**INSTRUCCIONES A SEGUIR**:
Prosigue el extracto sobre el Acuerdo de Escazú y la información ambiental en la pesca peruana a partir de su última oración.

**EXTRACTO**:
- - - - - - -

Cabe resaltar que la necesidad de fortalecer la transparencia y los mecanismos de participación en la gestión pesquera ha sido recomendada por la Organización para la Cooperación y el Desarrollo Económicos (OCDE) y la CEPAL, en la evaluación de desempeño ambiental del Perú del año 2016. Esta evaluación identificó como uno de los principales problemas la falta de información ambiental, específicamente la falta de lista de especies acuáticas amenazadas y planes de conservación de las mismas; a pesar de que existen estas listas para el espacio terrestre. Heck señala que a la fecha no se han hecho mayores mejoras.

“En este contexto la ratificación del Acuerdo de Escazú resultan necesarias e importante, ya que en virtud de este tratado se podría promover mejoras para asegurar el derecho de acceso a la información ambiental en temas pesqueros, que viene afectando los ecosistemas marinos, es necesario brindar información actualizada sobre el desempeño de la actividad pesquera  y el impacto de ésta sobre los recursos hidrobiológicos y el ecosistema marino de manera oportuna, organizada, sistematizada y además en formatos adecuados que permitan su reproducción y procesamiento. Información como los datos usados para estimar la biomasa de las especies, las cuotas de pesca, el inicio de las temporadas de pesca, información estadística sobre la pesca por especie y por puerto, así como indicadores de desempeño económico y eco sistémico, entre otros”.

Para Heck, la ratificación del Acuerdo permitiría generar información con la que hoy no contamos o no está actualizada, pero que resultan necesaria para determinar qué tan adecuada son las medidas de manejo pesquero vigente, como por ejemplo, los mencionados informes de los estados de las principales especies explotadas por la pesca artesanal, las listas de especies acuáticas amenazadas o el impacto de las artes de pesca que se practican actualmente dentro de las 5 millas marítimas, que son de uso exclusivo de la pesca artesanal.

- - - - - - -

**REGISTROS EXTRAÍDOS**:
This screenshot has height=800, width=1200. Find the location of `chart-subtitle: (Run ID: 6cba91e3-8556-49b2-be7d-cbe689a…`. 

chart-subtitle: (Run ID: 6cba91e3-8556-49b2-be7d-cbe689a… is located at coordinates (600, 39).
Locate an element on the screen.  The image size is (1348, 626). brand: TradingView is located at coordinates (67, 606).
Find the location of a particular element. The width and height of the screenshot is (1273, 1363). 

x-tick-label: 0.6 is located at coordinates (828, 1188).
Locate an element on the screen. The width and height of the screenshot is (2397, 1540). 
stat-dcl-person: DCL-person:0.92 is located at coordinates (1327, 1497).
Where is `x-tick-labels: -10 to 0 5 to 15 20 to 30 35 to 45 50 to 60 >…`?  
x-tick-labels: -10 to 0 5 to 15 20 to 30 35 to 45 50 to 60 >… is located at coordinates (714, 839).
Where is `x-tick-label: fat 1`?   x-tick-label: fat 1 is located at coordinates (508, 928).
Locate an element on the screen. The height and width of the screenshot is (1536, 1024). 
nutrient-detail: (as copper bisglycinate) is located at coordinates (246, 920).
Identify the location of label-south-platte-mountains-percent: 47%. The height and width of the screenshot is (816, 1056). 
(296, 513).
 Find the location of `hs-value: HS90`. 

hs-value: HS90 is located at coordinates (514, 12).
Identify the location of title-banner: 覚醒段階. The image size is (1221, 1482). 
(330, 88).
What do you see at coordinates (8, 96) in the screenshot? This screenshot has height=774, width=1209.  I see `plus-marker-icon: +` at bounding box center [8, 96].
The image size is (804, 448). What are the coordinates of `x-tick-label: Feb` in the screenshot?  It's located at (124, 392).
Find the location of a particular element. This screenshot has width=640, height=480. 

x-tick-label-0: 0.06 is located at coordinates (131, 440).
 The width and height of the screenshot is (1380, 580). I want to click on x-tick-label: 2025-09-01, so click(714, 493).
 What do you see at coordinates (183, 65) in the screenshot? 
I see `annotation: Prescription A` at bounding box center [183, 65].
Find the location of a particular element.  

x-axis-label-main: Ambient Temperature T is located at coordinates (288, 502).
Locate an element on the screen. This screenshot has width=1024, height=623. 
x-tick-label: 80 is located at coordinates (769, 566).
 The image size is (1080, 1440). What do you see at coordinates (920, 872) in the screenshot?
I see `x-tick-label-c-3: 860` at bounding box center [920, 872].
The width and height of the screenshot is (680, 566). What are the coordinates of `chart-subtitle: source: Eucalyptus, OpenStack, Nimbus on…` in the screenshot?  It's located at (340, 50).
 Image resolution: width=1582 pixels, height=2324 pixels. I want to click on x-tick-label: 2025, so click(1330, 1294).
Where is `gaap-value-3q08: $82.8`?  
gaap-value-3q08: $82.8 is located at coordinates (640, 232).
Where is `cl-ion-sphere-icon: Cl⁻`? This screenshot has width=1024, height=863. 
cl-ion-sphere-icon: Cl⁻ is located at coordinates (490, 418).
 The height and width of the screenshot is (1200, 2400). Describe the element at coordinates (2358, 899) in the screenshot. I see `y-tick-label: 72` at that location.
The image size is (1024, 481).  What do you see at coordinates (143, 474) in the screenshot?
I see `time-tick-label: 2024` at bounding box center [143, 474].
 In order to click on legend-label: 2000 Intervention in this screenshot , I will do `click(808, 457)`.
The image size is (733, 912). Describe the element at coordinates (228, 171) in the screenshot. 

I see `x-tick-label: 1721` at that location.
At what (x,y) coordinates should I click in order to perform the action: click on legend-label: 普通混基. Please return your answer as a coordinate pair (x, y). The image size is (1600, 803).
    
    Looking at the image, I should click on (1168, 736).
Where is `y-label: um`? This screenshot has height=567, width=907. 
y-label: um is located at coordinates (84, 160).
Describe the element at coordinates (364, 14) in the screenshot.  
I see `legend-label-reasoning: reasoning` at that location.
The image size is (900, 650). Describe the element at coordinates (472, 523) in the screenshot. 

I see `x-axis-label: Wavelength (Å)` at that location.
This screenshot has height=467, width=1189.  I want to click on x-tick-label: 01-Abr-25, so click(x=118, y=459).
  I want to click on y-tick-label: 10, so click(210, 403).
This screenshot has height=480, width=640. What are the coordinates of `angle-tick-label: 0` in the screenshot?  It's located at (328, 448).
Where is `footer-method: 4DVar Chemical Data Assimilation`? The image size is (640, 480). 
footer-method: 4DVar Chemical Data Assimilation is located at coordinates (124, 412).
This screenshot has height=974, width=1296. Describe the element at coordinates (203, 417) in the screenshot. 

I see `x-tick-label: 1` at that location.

- - - - - - -

**RESULTADO DEL EJERCICIO**:
Añade que de ratificarse el Acuerdo toda esta información que carece el sector pesca debería ser incluida en el Informe Nacional sobre el estado del ambiente, la misma que sería publicado en intervalos regulares que no deben ser mayores a los 5 años. Con el Acuerdo se debería establecer qué tipo de información se dan a conocer en los procesos de tomas de decisiones, la cual deberá ser de acceso público, para garantizar el derecho a la participación de los actores interesados, como pueden ser gremios empresariales pesqueros, la asociación de pescadores artesanales, los consumidores o estudiantes e investigadores de carreras afines entre otros, brindando credibilidad y mayor seguridad jurídica a las decisiones de manejo que afectan  a los recursos y a los ecosistemas marinos.

Una cuestión crítica en el sector pesca es que no hay mecanismos formales de participación en el proceso de toma de decisiones que registren y valoren adecuadamente la opinión de los diferentes actores interesados en la gestión pesquera, no se cuentan con espacios de diálogos formales para que los interesados sean parte del diseño de soluciones y sepan por qué se adoptan las medidas de manejo desde su etapa de elaboración.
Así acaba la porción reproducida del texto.